A polícia interveio e outros dois operários morreram – a pancadas, desta vez; uma morte mais violenta e intimidadora.
Em abril, nova greve; e novos feridos, pessoas machucadas, sem emprego, sem esperanças.
Alguém se levantou da multidão e ofereceu a solução de emigrar.
Trezentas famílias - somando 1100 almas - decidiram que tinha chegado o momento de partir.
Não poderiam continuar trabalhando e passando fome.
Baixar a cabeça traria mais vinganças e mais humilhações, sem fim.
Com a ajuda do partido operário, embarcamos para o Brasil.

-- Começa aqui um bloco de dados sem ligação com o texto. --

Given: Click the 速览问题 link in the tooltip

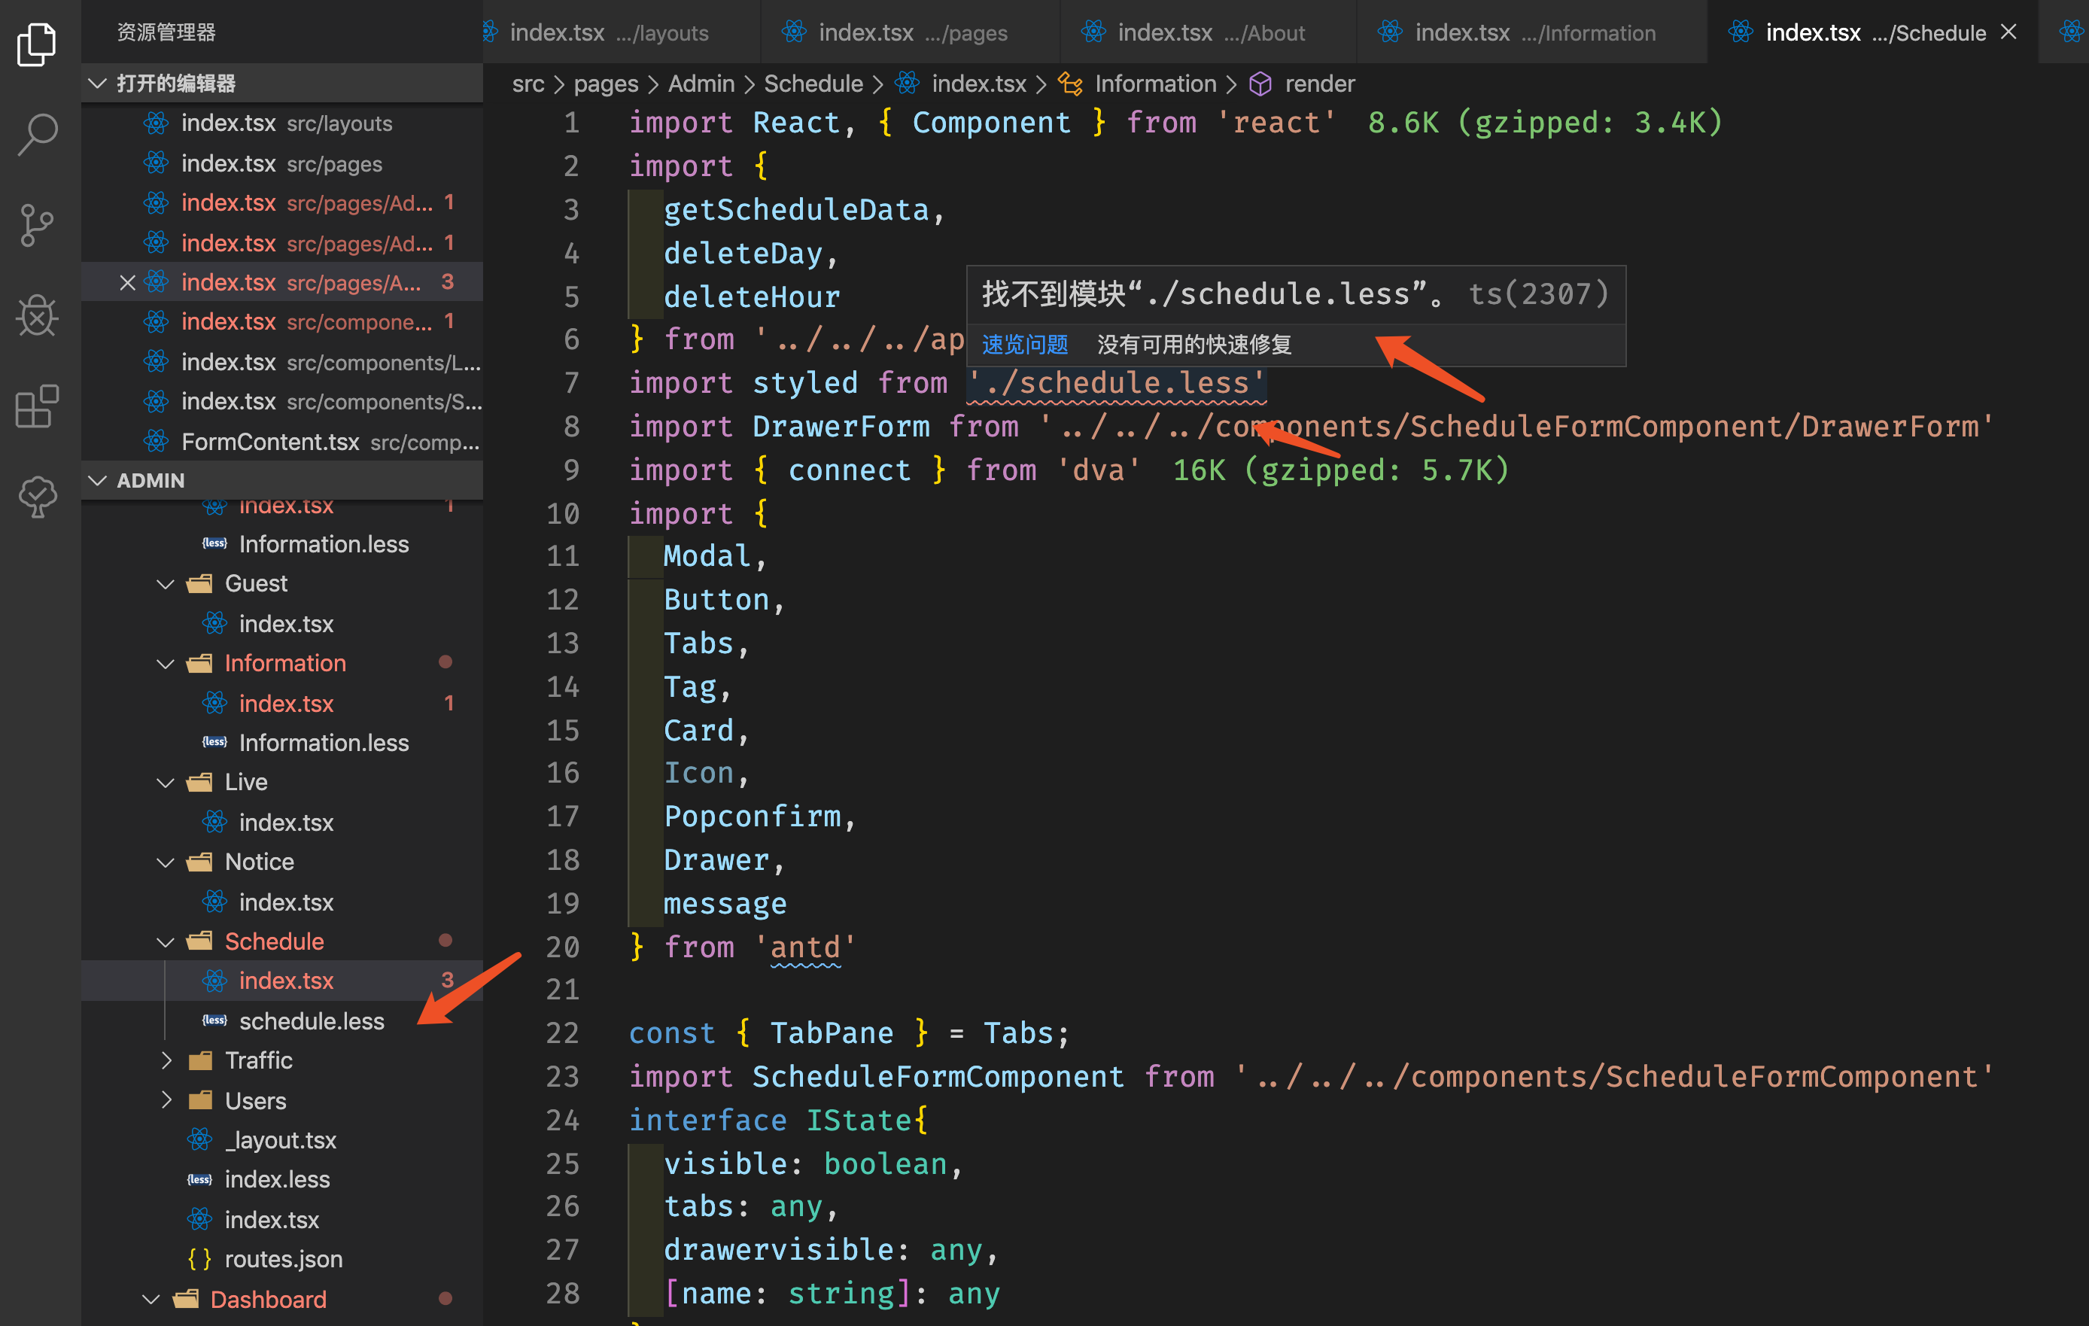Looking at the screenshot, I should 1024,345.
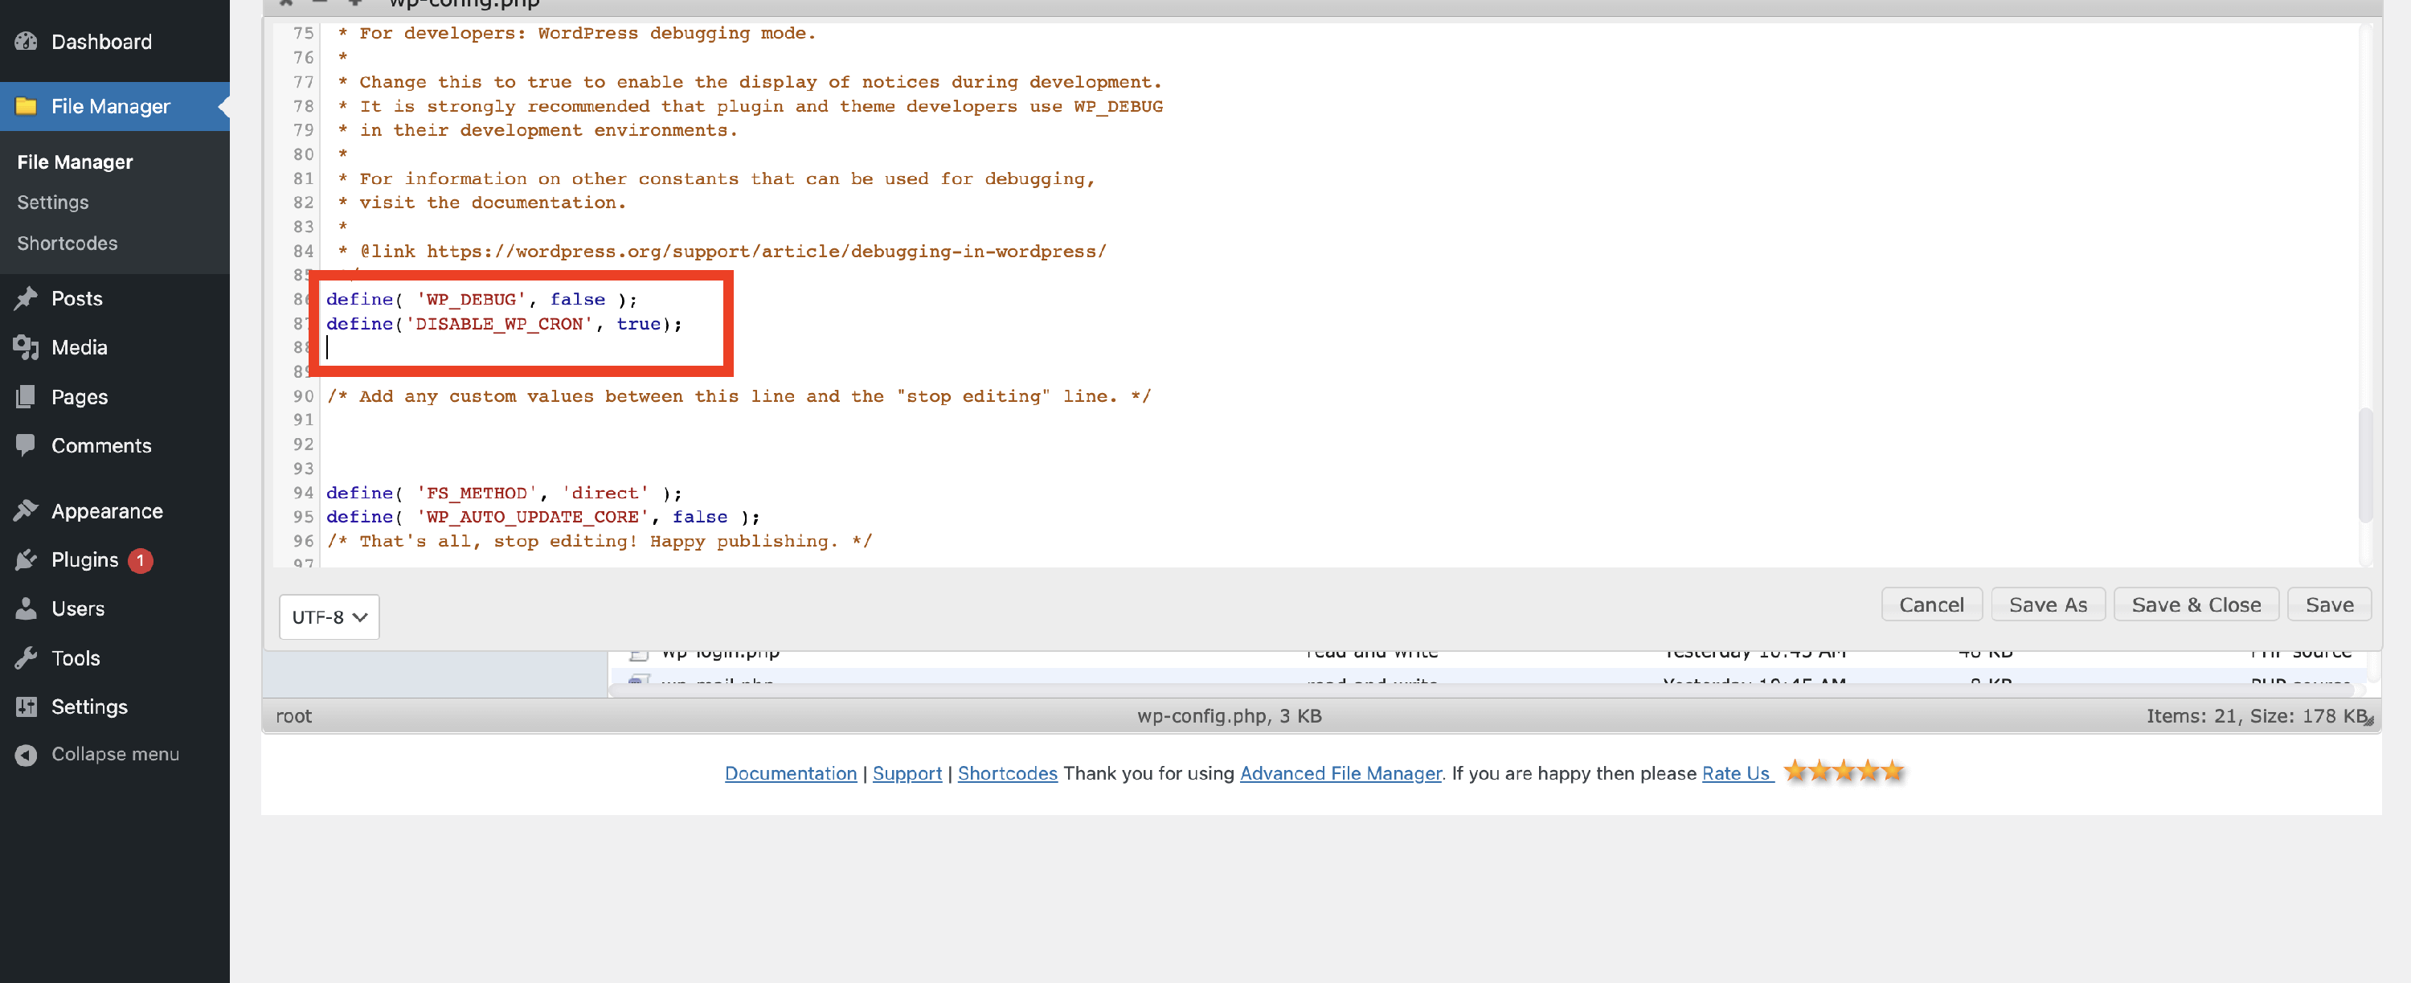2411x983 pixels.
Task: Click the Plugins plug icon
Action: (26, 559)
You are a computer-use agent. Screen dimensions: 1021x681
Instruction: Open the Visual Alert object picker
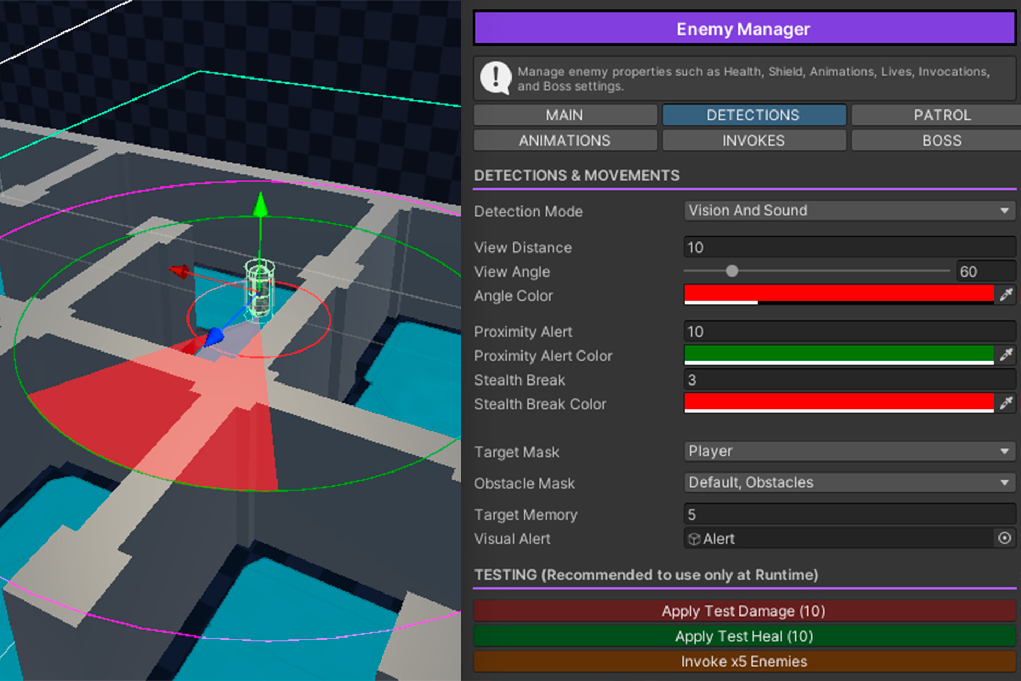[1005, 539]
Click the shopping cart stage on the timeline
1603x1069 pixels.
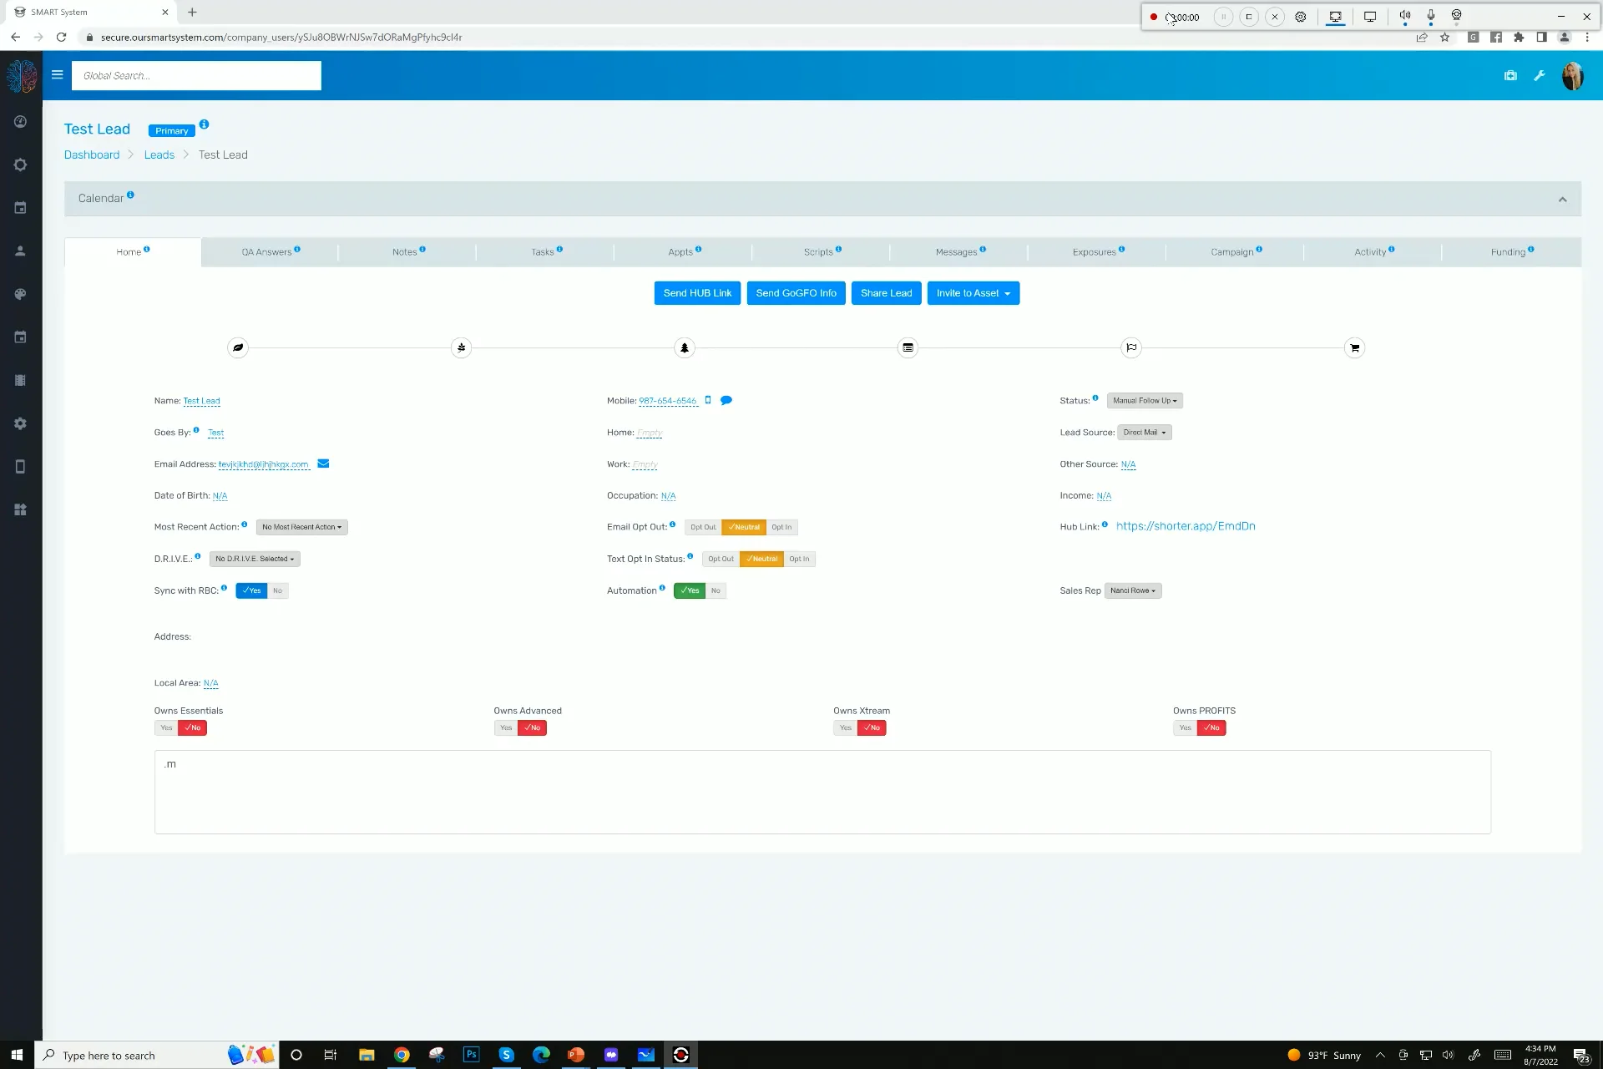click(1354, 347)
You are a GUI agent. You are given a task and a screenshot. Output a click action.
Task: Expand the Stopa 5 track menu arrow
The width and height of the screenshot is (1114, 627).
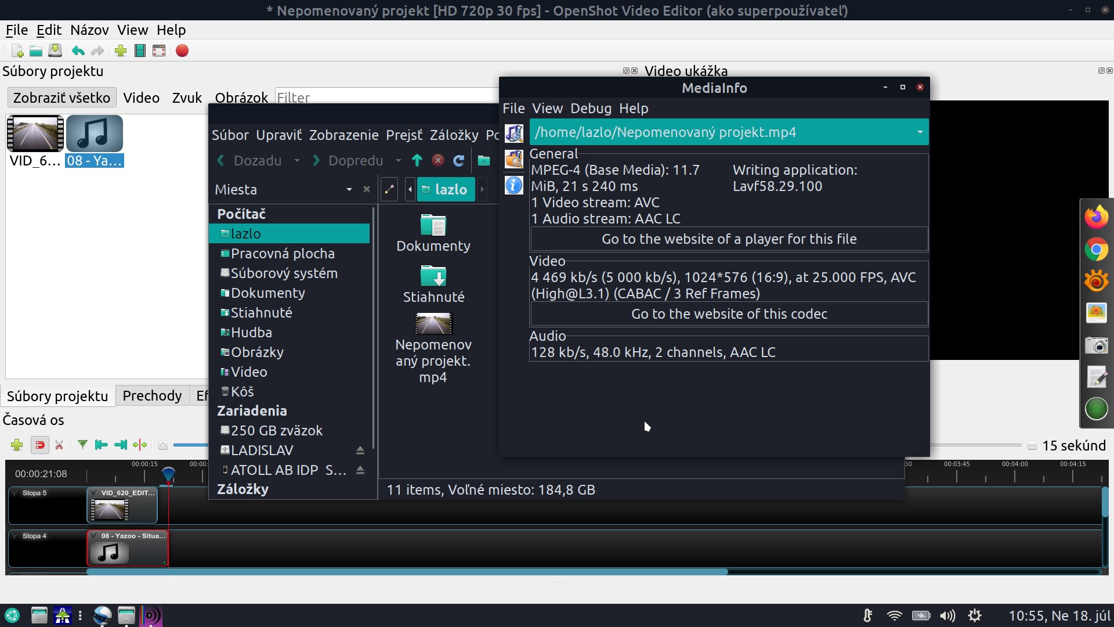tap(15, 493)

Eu tinha então apenas treze anos, mas entendia muito bem todo o problema.
Na minha nova pátria, fui catadora de café, fingindo ser um moleque.
Era o único modo de sustentar tantas bocas que havia em casa.
Os homens da segurança não sabiam, ou fingiam não saber.
Dez anos depois, fui para São Paulo; lá realizei meus sonhos, estudei, trabalhei, dei de cara com um rapaz que encheu meus olhos e minha alma.
Com ele fiz a minha vida. Com ele fui feliz. Com ele vivi.
Aos poucos, sem que o percebêssemos, envelhecemos, encolhendo, enrugando, até o dia em que escutamos um chamado carinhoso.
Fomos atendê-lo juntos, como sempre havíamos sonhado. E juntos estamos até agora.
O nosso lugar de descanso é a Torre Leste, mesmo que ninguém nos veja...
Quarta história
Das quatro torres do Castelo, três haviam contado a sua história.
Faltava-me a quarta,. E passei um longo tempo pensando, estudando, tentando entender como poderia chegar a ela.
E de repente, vi a luz.
Sou eu, a quarta torre. Eu mesma. Sou justamente a Torre Oeste, aquela na qual a nossa jornada de tantos séculos haveria de terminar
Mas o mais importante é que compreendi que na realidade, apesar de sermos quatro mulheres, somos uma única alma .
Onde é que elas se fundem, se juntam, se completam, eu não sei.
Quando é que isso acontece e como acontece, eu não sei.
Não há tempo, não há espaço, na eternidade.
Elas me contaram suas histórias porque esperam que me junte a elas.
Esperem por mim, Eugênia, Carlota, Anita; eu, Luisa Antonia Vendramin, prometo-lhes solenemente que logo estarei com vocês.
E seremos uma única Alma, um único Ser, na luminosa caminhada para a Eternidade.